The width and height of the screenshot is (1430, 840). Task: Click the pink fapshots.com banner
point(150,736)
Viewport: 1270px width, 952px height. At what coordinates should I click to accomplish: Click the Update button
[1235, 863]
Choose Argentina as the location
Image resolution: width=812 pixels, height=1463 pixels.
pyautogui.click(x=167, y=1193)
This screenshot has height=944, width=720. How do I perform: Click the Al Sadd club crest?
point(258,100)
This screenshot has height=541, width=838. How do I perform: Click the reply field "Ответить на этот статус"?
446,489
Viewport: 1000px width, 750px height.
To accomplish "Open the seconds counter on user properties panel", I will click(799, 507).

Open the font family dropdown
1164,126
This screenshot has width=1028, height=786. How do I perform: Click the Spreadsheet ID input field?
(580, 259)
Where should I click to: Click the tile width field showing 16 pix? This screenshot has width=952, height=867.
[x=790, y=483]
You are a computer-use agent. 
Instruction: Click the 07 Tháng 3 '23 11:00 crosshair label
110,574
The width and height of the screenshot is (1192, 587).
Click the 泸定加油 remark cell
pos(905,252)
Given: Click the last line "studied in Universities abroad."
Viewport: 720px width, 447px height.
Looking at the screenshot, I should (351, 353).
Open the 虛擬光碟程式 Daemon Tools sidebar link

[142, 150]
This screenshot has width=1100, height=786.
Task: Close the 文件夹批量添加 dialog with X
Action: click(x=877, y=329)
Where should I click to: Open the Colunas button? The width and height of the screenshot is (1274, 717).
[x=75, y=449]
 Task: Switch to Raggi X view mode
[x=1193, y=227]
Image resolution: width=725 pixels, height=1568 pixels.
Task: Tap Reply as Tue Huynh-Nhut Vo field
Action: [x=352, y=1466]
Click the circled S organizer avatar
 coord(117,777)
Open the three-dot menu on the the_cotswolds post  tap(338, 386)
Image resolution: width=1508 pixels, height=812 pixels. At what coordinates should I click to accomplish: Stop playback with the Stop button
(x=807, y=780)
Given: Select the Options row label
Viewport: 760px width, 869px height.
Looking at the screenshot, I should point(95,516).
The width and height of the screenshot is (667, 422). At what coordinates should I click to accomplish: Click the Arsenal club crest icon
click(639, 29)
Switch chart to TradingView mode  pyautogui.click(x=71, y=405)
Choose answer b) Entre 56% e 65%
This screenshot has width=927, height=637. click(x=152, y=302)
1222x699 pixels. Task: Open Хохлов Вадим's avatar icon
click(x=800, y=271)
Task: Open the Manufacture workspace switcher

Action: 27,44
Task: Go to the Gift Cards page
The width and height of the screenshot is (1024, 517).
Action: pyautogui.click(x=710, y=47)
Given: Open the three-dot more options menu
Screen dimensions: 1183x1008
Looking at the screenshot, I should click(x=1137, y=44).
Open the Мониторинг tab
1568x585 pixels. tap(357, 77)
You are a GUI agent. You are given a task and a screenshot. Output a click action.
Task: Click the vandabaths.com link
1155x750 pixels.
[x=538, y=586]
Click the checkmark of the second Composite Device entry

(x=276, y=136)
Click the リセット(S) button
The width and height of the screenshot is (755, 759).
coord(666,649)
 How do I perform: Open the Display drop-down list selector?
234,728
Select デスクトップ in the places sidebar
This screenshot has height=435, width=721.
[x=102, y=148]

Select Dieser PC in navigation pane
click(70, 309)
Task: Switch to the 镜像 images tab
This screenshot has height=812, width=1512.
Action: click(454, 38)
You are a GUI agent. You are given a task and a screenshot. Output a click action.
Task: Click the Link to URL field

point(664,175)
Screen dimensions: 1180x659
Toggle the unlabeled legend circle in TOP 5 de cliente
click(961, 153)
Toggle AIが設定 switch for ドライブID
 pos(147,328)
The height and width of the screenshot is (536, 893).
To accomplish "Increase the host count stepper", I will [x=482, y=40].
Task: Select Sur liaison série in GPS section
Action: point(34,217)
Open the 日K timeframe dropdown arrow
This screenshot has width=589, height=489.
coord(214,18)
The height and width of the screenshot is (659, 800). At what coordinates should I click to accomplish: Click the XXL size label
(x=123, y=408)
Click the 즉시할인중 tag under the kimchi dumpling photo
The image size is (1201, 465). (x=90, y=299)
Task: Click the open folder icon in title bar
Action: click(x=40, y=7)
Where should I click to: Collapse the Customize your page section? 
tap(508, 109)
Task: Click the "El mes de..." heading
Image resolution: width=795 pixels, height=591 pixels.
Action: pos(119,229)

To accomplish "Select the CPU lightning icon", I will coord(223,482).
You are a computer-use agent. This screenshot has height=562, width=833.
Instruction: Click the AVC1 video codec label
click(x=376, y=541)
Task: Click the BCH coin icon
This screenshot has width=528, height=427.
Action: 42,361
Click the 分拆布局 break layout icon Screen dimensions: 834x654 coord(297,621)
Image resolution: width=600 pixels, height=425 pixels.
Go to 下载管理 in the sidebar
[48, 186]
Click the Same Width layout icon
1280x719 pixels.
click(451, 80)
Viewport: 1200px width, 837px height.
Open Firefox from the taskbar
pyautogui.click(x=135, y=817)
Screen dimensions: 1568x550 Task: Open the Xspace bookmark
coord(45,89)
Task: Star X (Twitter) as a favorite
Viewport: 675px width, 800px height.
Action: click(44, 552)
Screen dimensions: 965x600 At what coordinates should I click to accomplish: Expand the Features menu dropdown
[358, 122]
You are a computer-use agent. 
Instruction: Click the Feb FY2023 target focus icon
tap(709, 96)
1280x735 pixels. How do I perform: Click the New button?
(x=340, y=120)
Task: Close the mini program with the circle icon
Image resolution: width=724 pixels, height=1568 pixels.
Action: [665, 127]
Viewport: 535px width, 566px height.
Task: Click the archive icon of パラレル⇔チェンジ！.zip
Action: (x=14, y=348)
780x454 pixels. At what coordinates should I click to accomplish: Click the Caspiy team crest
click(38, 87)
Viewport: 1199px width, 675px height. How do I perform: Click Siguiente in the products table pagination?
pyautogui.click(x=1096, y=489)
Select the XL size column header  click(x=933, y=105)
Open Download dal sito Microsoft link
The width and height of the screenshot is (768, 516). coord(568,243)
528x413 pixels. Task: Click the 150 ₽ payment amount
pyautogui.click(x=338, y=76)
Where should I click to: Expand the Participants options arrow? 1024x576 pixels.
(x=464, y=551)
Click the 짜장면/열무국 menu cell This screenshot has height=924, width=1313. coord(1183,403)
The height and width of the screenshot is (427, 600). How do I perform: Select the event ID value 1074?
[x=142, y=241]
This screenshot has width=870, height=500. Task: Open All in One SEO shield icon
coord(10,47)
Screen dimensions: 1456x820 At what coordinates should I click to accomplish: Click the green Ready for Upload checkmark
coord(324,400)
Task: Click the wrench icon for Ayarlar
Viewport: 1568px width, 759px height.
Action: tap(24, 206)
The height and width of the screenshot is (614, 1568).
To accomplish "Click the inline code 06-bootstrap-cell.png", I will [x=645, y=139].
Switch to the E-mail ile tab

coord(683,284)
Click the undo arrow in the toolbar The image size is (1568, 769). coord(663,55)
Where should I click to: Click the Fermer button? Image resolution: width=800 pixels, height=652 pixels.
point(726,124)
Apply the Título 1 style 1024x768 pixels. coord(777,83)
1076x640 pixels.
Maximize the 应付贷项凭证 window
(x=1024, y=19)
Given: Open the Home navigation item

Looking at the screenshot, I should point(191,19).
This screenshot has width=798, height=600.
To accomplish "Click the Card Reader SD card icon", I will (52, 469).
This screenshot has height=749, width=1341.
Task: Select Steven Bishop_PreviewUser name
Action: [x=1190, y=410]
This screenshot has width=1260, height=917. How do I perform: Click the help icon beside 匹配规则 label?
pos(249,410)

EXERCISE OBJECTIVE -> Could you transcribe all of the entries exactly, leaving nothing out?

ANSWER FOR THIS EXERCISE ->
The width and height of the screenshot is (1430, 840). Task: Click the pink fapshots.com banner
point(150,736)
Viewport: 1270px width, 952px height. At what coordinates should I click to accomplish: Click the Update button
[1235, 863]
Choose Argentina as the location
Image resolution: width=812 pixels, height=1463 pixels.
pyautogui.click(x=167, y=1193)
This screenshot has height=944, width=720. How do I perform: Click the Al Sadd club crest?
point(258,100)
This screenshot has height=541, width=838. How do I perform: Click the reply field "Ответить на этот статус"?
446,489
Viewport: 1000px width, 750px height.
To accomplish "Open the seconds counter on user properties panel", I will click(799, 507).

Open the font family dropdown
1164,126
This screenshot has width=1028, height=786. How do I perform: Click the Spreadsheet ID input field?
(580, 259)
Where should I click to: Click the tile width field showing 16 pix? This screenshot has width=952, height=867.
[x=790, y=483]
You are a computer-use agent. 
Instruction: Click the 07 Tháng 3 '23 11:00 crosshair label
110,574
The width and height of the screenshot is (1192, 587).
Click the 泸定加油 remark cell
pos(905,252)
Given: Click the last line "studied in Universities abroad."
Viewport: 720px width, 447px height.
Looking at the screenshot, I should (351, 353).
Open the 虛擬光碟程式 Daemon Tools sidebar link

[142, 150]
This screenshot has width=1100, height=786.
Task: Close the 文件夹批量添加 dialog with X
Action: click(x=877, y=329)
Where should I click to: Open the Colunas button? The width and height of the screenshot is (1274, 717).
[x=75, y=449]
 Task: Switch to Raggi X view mode
[x=1193, y=227]
Image resolution: width=725 pixels, height=1568 pixels.
Task: Tap Reply as Tue Huynh-Nhut Vo field
Action: [x=352, y=1466]
Click the circled S organizer avatar
 coord(117,777)
Open the three-dot menu on the the_cotswolds post  tap(338, 386)
Image resolution: width=1508 pixels, height=812 pixels. At what coordinates should I click to accomplish: Stop playback with the Stop button
(x=807, y=780)
Given: Select the Options row label
Viewport: 760px width, 869px height.
Looking at the screenshot, I should point(95,516).
The width and height of the screenshot is (667, 422). At what coordinates should I click to accomplish: Click the Arsenal club crest icon
click(639, 29)
Switch chart to TradingView mode  pyautogui.click(x=71, y=405)
Choose answer b) Entre 56% e 65%
This screenshot has width=927, height=637. click(x=152, y=302)
1222x699 pixels. Task: Open Хохлов Вадим's avatar icon
click(x=800, y=271)
Task: Open the Manufacture workspace switcher

Action: 27,44
Task: Go to the Gift Cards page
The width and height of the screenshot is (1024, 517).
Action: pyautogui.click(x=710, y=47)
Given: Open the three-dot more options menu
Screen dimensions: 1183x1008
Looking at the screenshot, I should click(x=1137, y=44).
Open the Мониторинг tab
1568x585 pixels. tap(357, 77)
You are a GUI agent. You are given a task and a screenshot. Output a click action.
Task: Click the vandabaths.com link
1155x750 pixels.
[x=538, y=586]
Click the checkmark of the second Composite Device entry

(x=276, y=136)
Click the リセット(S) button
The width and height of the screenshot is (755, 759).
coord(666,649)
 How do I perform: Open the Display drop-down list selector?
234,728
Select デスクトップ in the places sidebar
This screenshot has height=435, width=721.
[x=102, y=148]

Select Dieser PC in navigation pane
click(70, 309)
Task: Switch to the 镜像 images tab
This screenshot has height=812, width=1512.
Action: click(454, 38)
You are a GUI agent. You are given a task and a screenshot. Output a click action.
Task: Click the Link to URL field

point(664,175)
Screen dimensions: 1180x659
Toggle the unlabeled legend circle in TOP 5 de cliente
click(961, 153)
Toggle AIが設定 switch for ドライブID
 pos(147,328)
The height and width of the screenshot is (536, 893).
To accomplish "Increase the host count stepper", I will [x=482, y=40].
Task: Select Sur liaison série in GPS section
Action: point(34,217)
Open the 日K timeframe dropdown arrow
This screenshot has width=589, height=489.
coord(214,18)
The height and width of the screenshot is (659, 800). At what coordinates should I click to accomplish: Click the XXL size label
(x=123, y=408)
Click the 즉시할인중 tag under the kimchi dumpling photo
The image size is (1201, 465). (x=90, y=299)
Task: Click the open folder icon in title bar
Action: click(x=40, y=7)
Where should I click to: Collapse the Customize your page section? 
tap(508, 109)
Task: Click the "El mes de..." heading
Image resolution: width=795 pixels, height=591 pixels.
Action: pos(119,229)

To accomplish "Select the CPU lightning icon", I will coord(223,482).
You are a computer-use agent. This screenshot has height=562, width=833.
Instruction: Click the AVC1 video codec label
click(x=376, y=541)
Task: Click the BCH coin icon
This screenshot has width=528, height=427.
Action: 42,361
Click the 分拆布局 break layout icon Screen dimensions: 834x654 coord(297,621)
Image resolution: width=600 pixels, height=425 pixels.
Go to 下载管理 in the sidebar
[48, 186]
Click the Same Width layout icon
1280x719 pixels.
click(451, 80)
Viewport: 1200px width, 837px height.
Open Firefox from the taskbar
pyautogui.click(x=135, y=817)
Screen dimensions: 1568x550 Task: Open the Xspace bookmark
coord(45,89)
Task: Star X (Twitter) as a favorite
Viewport: 675px width, 800px height.
Action: click(44, 552)
Screen dimensions: 965x600 At what coordinates should I click to accomplish: Expand the Features menu dropdown
[358, 122]
You are a computer-use agent. 
Instruction: Click the Feb FY2023 target focus icon
tap(709, 96)
1280x735 pixels. How do I perform: Click the New button?
(x=340, y=120)
Task: Close the mini program with the circle icon
Image resolution: width=724 pixels, height=1568 pixels.
Action: [665, 127]
Viewport: 535px width, 566px height.
Task: Click the archive icon of パラレル⇔チェンジ！.zip
Action: (x=14, y=348)
780x454 pixels. At what coordinates should I click to accomplish: Click the Caspiy team crest
click(38, 87)
Viewport: 1199px width, 675px height. How do I perform: Click Siguiente in the products table pagination?
pyautogui.click(x=1096, y=489)
Select the XL size column header  click(x=933, y=105)
Open Download dal sito Microsoft link
The width and height of the screenshot is (768, 516). coord(568,243)
528x413 pixels. Task: Click the 150 ₽ payment amount
pyautogui.click(x=338, y=76)
Where should I click to: Expand the Participants options arrow? 1024x576 pixels.
(x=464, y=551)
Click the 짜장면/열무국 menu cell This screenshot has height=924, width=1313. coord(1183,403)
The height and width of the screenshot is (427, 600). How do I perform: Select the event ID value 1074?
[x=142, y=241]
This screenshot has width=870, height=500. Task: Open All in One SEO shield icon
coord(10,47)
Screen dimensions: 1456x820 At what coordinates should I click to accomplish: Click the green Ready for Upload checkmark
coord(324,400)
Task: Click the wrench icon for Ayarlar
Viewport: 1568px width, 759px height.
Action: tap(24, 206)
The height and width of the screenshot is (614, 1568).
To accomplish "Click the inline code 06-bootstrap-cell.png", I will [x=645, y=139].
Switch to the E-mail ile tab

coord(683,284)
Click the undo arrow in the toolbar The image size is (1568, 769). coord(663,55)
Where should I click to: Click the Fermer button? Image resolution: width=800 pixels, height=652 pixels.
point(726,124)
Apply the Título 1 style 1024x768 pixels. coord(777,83)
1076x640 pixels.
Maximize the 应付贷项凭证 window
(x=1024, y=19)
Given: Open the Home navigation item

Looking at the screenshot, I should point(191,19).
This screenshot has width=798, height=600.
To accomplish "Click the Card Reader SD card icon", I will (52, 469).
This screenshot has height=749, width=1341.
Task: Select Steven Bishop_PreviewUser name
Action: [x=1190, y=410]
This screenshot has width=1260, height=917. How do I perform: Click the help icon beside 匹配规则 label?
pos(249,410)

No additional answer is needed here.